Muhammadiyah sejak awal mengusung gagasan ini. Islam yang berpijak pada ilmu, terbuka terhadap modernitas, berpihak pada kaum mustadh’afin, dan menolak kekerasan serta otoritarianisme. Islam Berkemajuan menolak menjadikan agama sebagai alat legitimasi kekuasaan, sekaligus mengingatkan bahwa demokrasi pun harus bermoral.

Di tengah polarisasi politik hari ini, pendekatan Islam Berkemajuan bisa menjadi penawar. Ia tidak berisik, tapi membentuk. Tidak reaksioner, tapi reflektif. Muhammadiyah, melalui pemikiran Prof. Amin Abdullah tentang integrasi ilmu dan iman, serta Buya Syafii Maarif dalam etika kebangsaan, menawarkan cara baru bernegara yang beradab, rasional, dan berpihak.

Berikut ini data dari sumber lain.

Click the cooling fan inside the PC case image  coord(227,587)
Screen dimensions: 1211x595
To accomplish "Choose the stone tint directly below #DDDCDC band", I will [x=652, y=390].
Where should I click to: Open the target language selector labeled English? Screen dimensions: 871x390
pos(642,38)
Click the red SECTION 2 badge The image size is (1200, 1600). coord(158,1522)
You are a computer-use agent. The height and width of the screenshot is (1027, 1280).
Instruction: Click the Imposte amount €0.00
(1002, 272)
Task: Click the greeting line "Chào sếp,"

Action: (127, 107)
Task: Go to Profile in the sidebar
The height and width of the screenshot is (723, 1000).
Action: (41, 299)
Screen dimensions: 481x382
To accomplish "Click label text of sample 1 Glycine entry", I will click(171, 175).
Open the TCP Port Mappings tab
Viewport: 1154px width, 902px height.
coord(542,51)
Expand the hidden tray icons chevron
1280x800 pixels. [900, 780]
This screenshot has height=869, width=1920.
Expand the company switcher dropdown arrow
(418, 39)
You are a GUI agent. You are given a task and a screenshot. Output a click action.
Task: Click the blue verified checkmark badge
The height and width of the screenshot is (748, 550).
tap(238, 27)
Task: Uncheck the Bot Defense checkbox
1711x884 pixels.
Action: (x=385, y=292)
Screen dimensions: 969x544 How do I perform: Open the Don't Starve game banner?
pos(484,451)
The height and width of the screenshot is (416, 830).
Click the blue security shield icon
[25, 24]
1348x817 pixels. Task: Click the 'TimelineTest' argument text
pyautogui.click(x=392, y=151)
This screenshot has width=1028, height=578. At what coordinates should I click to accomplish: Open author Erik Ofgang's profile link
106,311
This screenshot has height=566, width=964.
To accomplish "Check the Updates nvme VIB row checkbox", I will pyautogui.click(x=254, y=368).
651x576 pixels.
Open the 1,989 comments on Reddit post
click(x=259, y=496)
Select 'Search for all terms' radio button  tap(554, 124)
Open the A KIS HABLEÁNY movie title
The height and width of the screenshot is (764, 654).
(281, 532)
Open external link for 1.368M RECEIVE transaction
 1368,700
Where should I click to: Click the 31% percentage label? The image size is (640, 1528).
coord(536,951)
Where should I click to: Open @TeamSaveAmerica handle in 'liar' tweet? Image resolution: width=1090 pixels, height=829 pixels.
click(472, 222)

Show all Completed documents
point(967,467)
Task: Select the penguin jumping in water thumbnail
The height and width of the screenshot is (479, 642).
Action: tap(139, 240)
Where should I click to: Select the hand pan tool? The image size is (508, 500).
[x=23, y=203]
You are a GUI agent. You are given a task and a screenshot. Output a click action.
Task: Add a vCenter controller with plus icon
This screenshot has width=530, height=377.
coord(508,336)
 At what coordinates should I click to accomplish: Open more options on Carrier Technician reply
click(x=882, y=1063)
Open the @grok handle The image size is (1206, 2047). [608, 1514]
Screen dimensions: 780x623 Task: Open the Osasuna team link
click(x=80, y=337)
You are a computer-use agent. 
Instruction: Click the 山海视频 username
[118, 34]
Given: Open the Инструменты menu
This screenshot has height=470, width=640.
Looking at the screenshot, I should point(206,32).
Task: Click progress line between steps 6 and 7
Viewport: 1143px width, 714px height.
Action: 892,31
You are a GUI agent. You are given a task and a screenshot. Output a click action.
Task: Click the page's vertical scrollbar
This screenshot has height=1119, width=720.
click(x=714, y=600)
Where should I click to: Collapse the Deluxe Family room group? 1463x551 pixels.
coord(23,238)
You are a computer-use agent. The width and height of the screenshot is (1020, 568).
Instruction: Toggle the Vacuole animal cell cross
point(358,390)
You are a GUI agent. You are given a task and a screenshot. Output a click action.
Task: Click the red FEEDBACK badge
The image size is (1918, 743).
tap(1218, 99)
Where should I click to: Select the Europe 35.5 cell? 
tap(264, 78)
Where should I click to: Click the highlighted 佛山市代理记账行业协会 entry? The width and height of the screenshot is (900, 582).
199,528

Generasi muda hari ini, termasuk saya dan Anda, tidak boleh hanya jadi penonton. Kita adalah pelaku sejarah. Kita adalah mereka yang akan menulis bab berikutnya dari demokrasi Indonesia. Tapi kita harus sadar: menjadi muda bukan jaminan jadi benar. Yang dibutuhkan bukan hanya semangat, tetapi keteguhan etika. Bukan hanya narasi, tapi aksi. Bukan hanya viral, tapi relevan.

Dalam situasi seperti ini, saya percaya pentingnya apa yang disebut oleh Nurcholish Madjid sebagai “sekularisasi politik”, bukan menjauh dari agama, tetapi memisahkan agama dari syahwat kekuasaan. Negara harus adil bagi semua, tanpa menghilangkan nilai-nilai spiritual yang menjadi fondasi moral publik.

Dan jika kita bicara masa depan, maka masa depan itu ada di ruang digital. Itulah kenapa saya mendirikan Mata Project Indonesia: sebagai ruang dialog, narasi, dan pendidikan publik untuk anak muda, agar mereka tidak hanya melek politik, tapi juga melek nilai.

Indonesia tidak butuh figur penyelamat tunggal. Tapi Indonesia butuh barisan penjaga nilai. Mereka yang mungkin tidak viral, tapi konsisten. Tidak selalu menang, tapi tidak pernah menyerah. Seperti kata Buya Syafii Maarif, “Yang penting bukan hanya di mana kita berdiri, tapi untuk siapa kita berdiri.”

Saya memilih berdiri untuk demokrasi yang adil, untuk Islam yang memuliakan akal dan hati, dan untuk Indonesia yang lebih berkemajuan.